К бывшей Артемьевской булочной, откуда, бывало, доставляли поутру в стольниковскую квартиру горячие калачи, уже устанавливалась очередь за завтрашним хлебным пайком. Толпился народ и на папертях обеих церквей в Барашевском переулке — Воскресенской и Введенской. В них кончалась вечерняя праздничная служба.
В знакомом подъезде стольниковского дома (стиль «модерн», узорные балконные решетки, цветная облицовка по фасаду), у многокрасочного витража, изображающего лягушек среди лилий-кувшинок, папа переглянулся с мамой, оба вздохнули... А тут уж горничная Люба открыла дверь, обрадовалась, побежала в комнаты.

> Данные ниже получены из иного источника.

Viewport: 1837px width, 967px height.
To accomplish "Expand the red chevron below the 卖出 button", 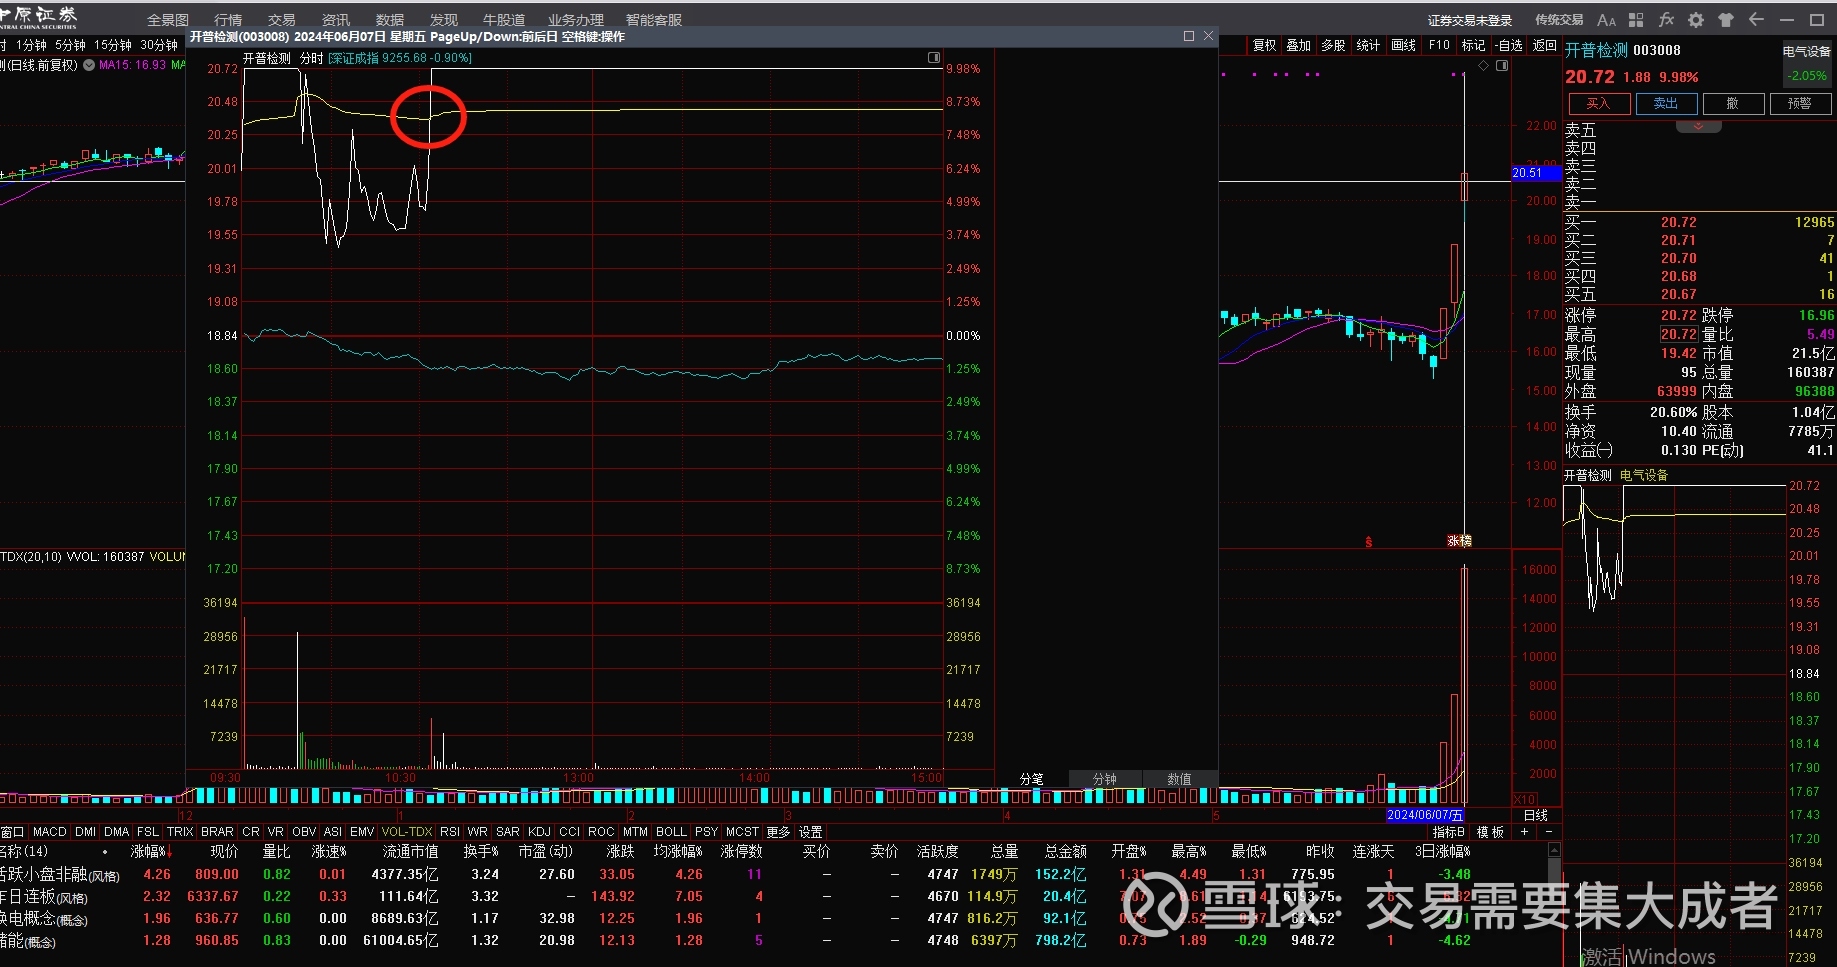I will point(1698,127).
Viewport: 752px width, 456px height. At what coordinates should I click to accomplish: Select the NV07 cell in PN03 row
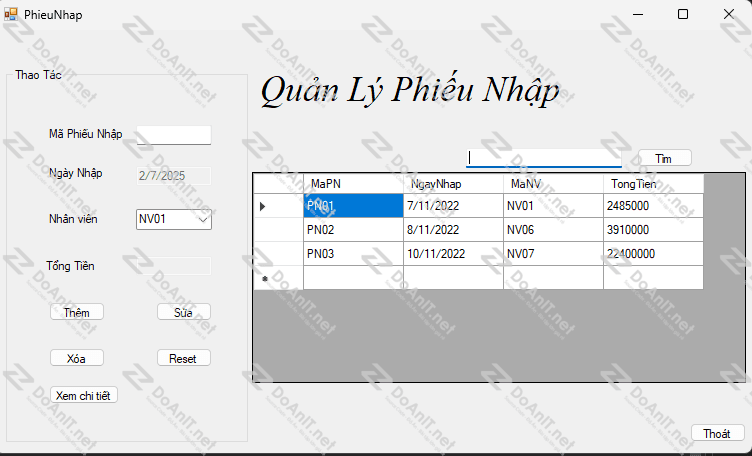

Прямо из передней одна дверь вела в охотничий кабинет Павла Васильевича. Сбоку, как всегда, стояла вертушка для тростей и зонтов, а под вертушкой по-прежнему лежало лисье чучело, клубочком. Левая дверь вела из прихожей в гостиную и смежную с ней столовую.
Приезжие стали раздеваться в холодной прихожей, размотали шарфы, стащили с детских ног отсыревшие ботики, достали сухую обувь, причесывались долго, — а из хозяев дома все еще никто не появлялся. Потом первым из семейства Стольниковых дал узреть себя кузен Макс, По-прежнему красивый и ухоженный, похожий на андерсеновского принца с вьющимися по плечи локонами а ля лорд Фаунтлерой. Ольга Юльевна расцеловала Макса, но он еще некоторое время оставался каким-то нерастаянным, сдержанным и очень серьезным. Улыбнулся он только маленькой Вике, а Роне суховато подал руку.
В гостиной заметны стали перемены. Появилась высокая чугунная печка с никелированным орлом на чугунной крышке. Роня помнил эту нарядную печку в охотничьем имении Стольниковых на станции Мамонтовка. Значит, теперь ее перевезли сюда, обогревать гостиную. А из прежней столовой сюда же переставили обеденный стол со стульями — значит, гостиная превращена теперь в столовую, по совместительству? Оказалось, что в столовой поселился женатый старший кузен, Володя Стольников со своей худой и хрупкой Эллочкой, будто бы увезенной им из родительского дома на гоночном мотоциклете.
В квартире ощущался холод — большие голландские печи топить было нечем. Как все москвичи, Стольниковы обогревались только печками-буржуйками, а их на все комнаты не хватало.